Attitude Stabilization of Quadrotor Using Adaptive Fuzzy Proportional Integral Derivative Controller

Abstract

Quadrotor is an unmanned aerial robot from multi-rotor drones group that has high maneuverability, vertical take-off, and landing and stationary flight capabilities. In the most practical applications, the quadrotor system is subjected to external disturbance forces due to wind and unbalanced weight or inertia of the payload. To maintain balance and hold the position, attitude stabilization of the quadrotor is necessary for the presence of disturbances and unbalanced forces.
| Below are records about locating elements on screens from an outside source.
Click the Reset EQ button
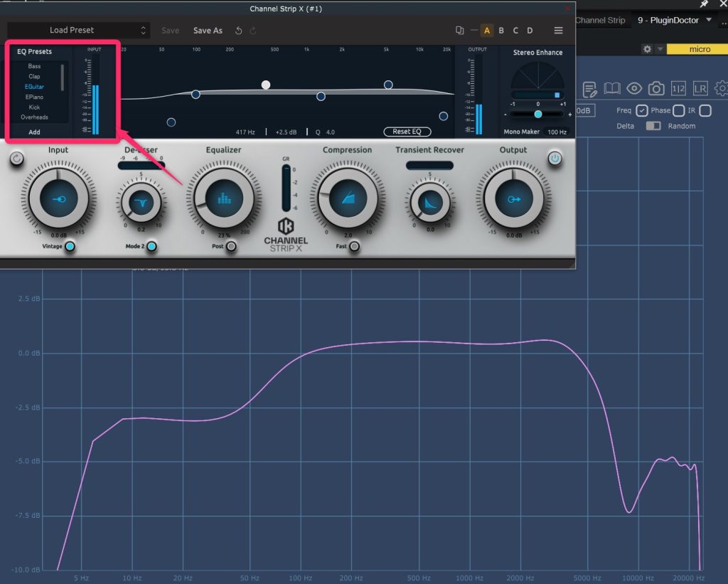 pyautogui.click(x=407, y=132)
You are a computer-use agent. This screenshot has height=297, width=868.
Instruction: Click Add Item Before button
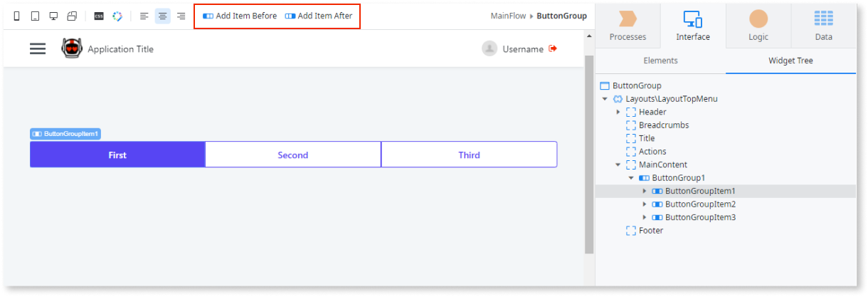(240, 16)
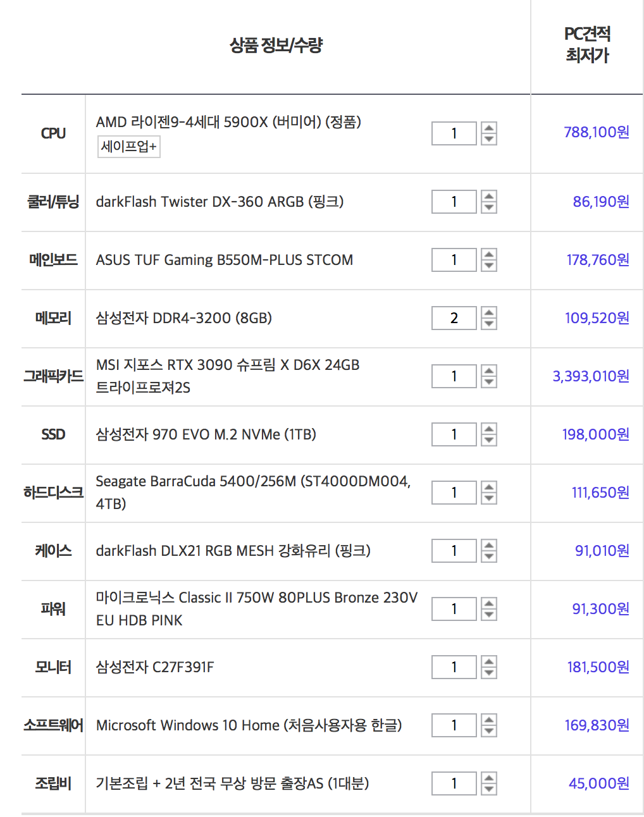Open 삼성전자 970 EVO M.2 NVMe link
The height and width of the screenshot is (817, 644).
click(x=206, y=434)
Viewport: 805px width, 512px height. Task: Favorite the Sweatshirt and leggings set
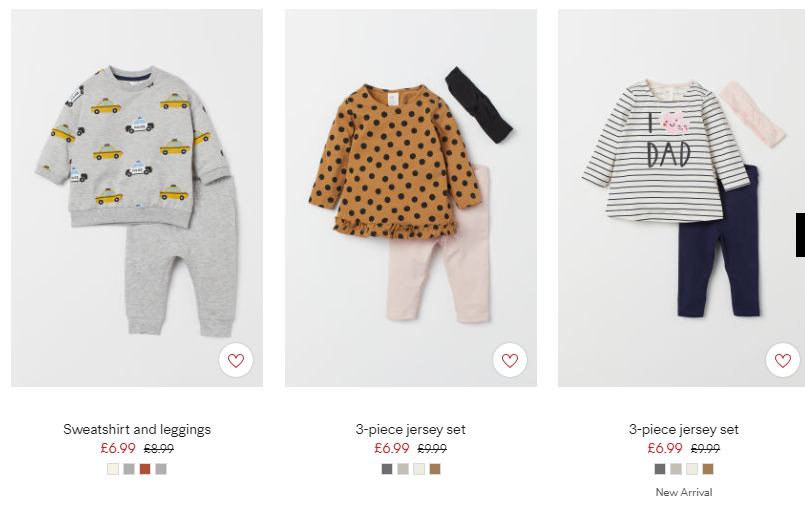[x=236, y=360]
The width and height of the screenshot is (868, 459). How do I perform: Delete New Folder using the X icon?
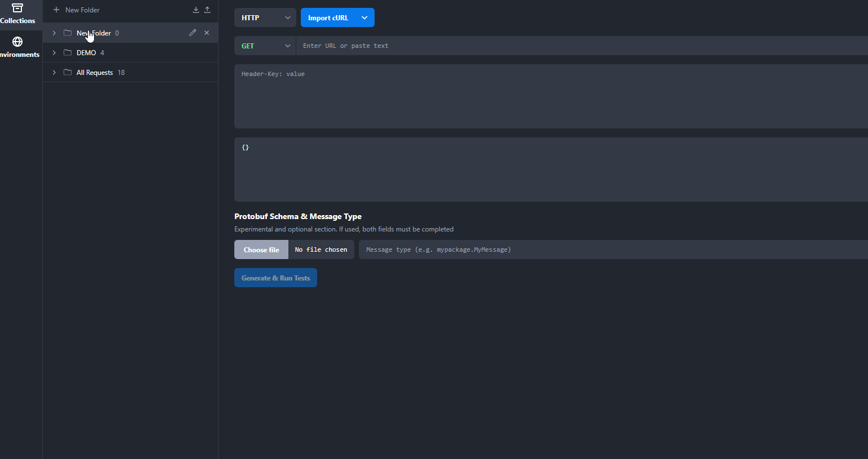click(x=206, y=32)
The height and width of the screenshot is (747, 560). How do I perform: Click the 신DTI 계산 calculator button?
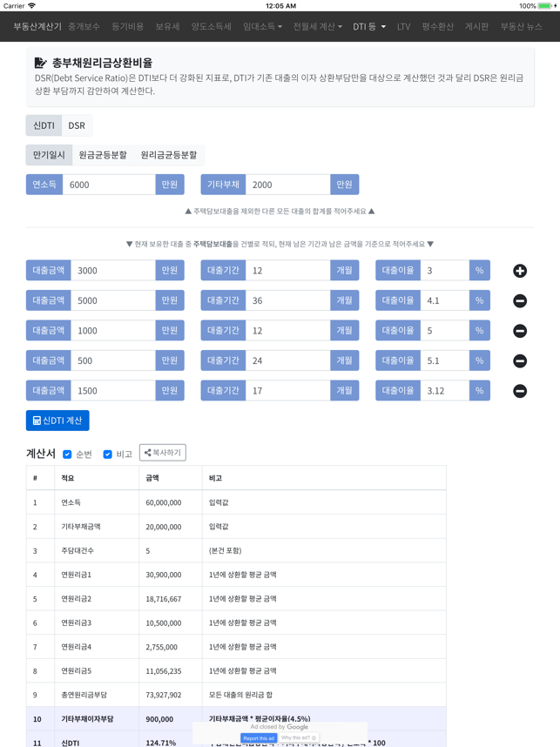(57, 421)
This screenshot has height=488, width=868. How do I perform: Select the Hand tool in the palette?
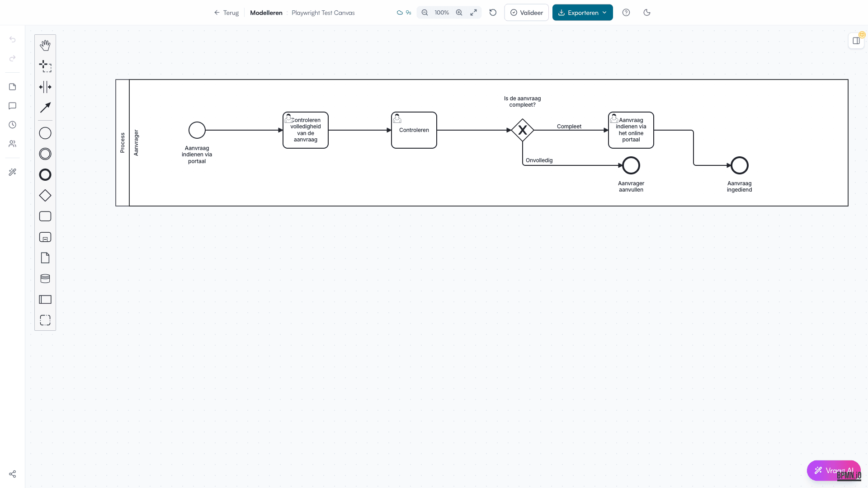(45, 45)
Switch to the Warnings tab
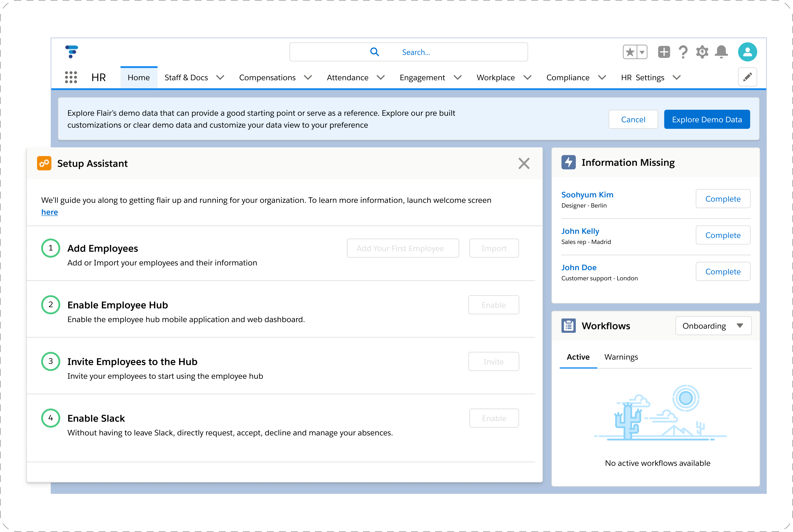Image resolution: width=793 pixels, height=532 pixels. click(x=621, y=357)
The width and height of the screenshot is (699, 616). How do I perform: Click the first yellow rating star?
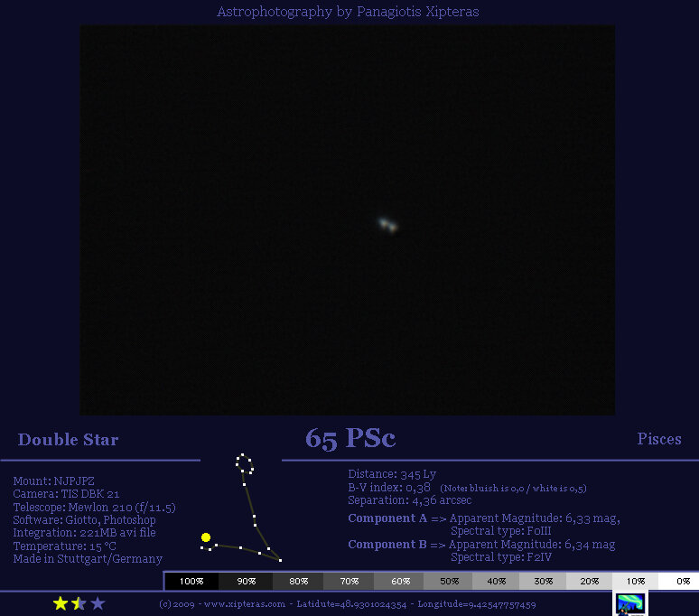61,603
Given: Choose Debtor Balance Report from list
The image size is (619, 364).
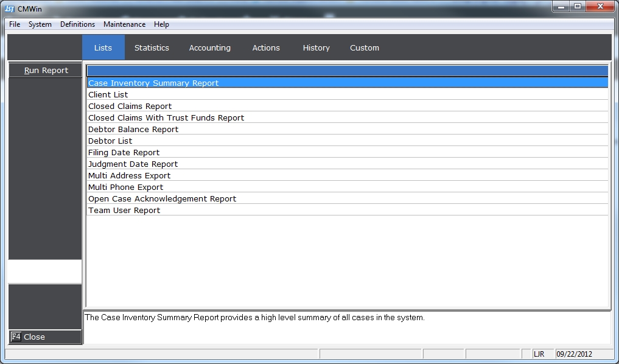Looking at the screenshot, I should [133, 130].
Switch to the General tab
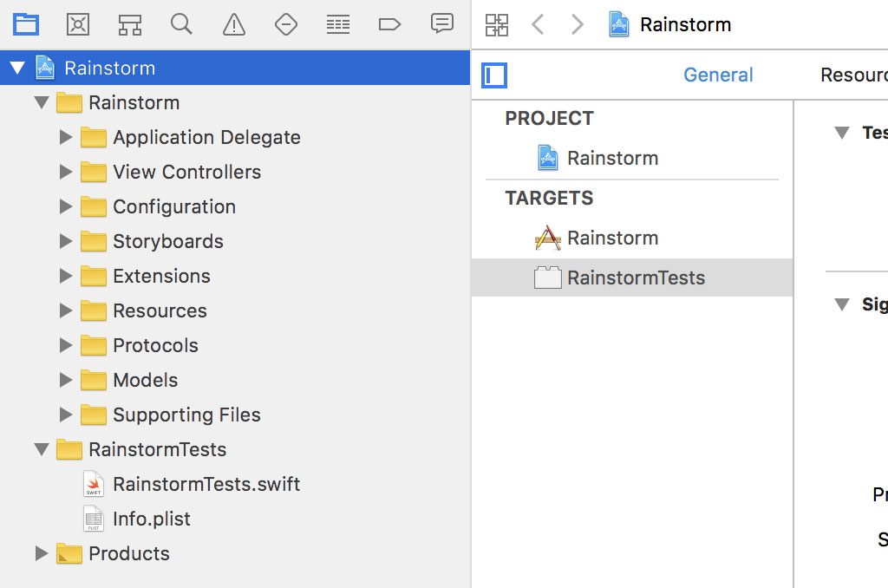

Using conventional controllers with constant gains is not very efficient to eliminate variable disturbances that affect quadrotor motion in different conditions. In this paper, an adaptive fuzzy proportional integral derivative controller is designed for quadrotor attitude stabilization in which controller gains are regulated continuously based on the adaptive laws and the fuzzy inference system. The performance of the proposed controller is examined in the disturbance rejection test and is compared to the conventional proportional integral derivative controller. Also, the performance of the proposed controller is approved by hardware in the loop experimental tests using a 3 degree of freedom pilot platform. The experimental results will show the effectiveness of the adaptive fuzzy proportional integral derivative controller compared with the conventional proportional integral derivative controller.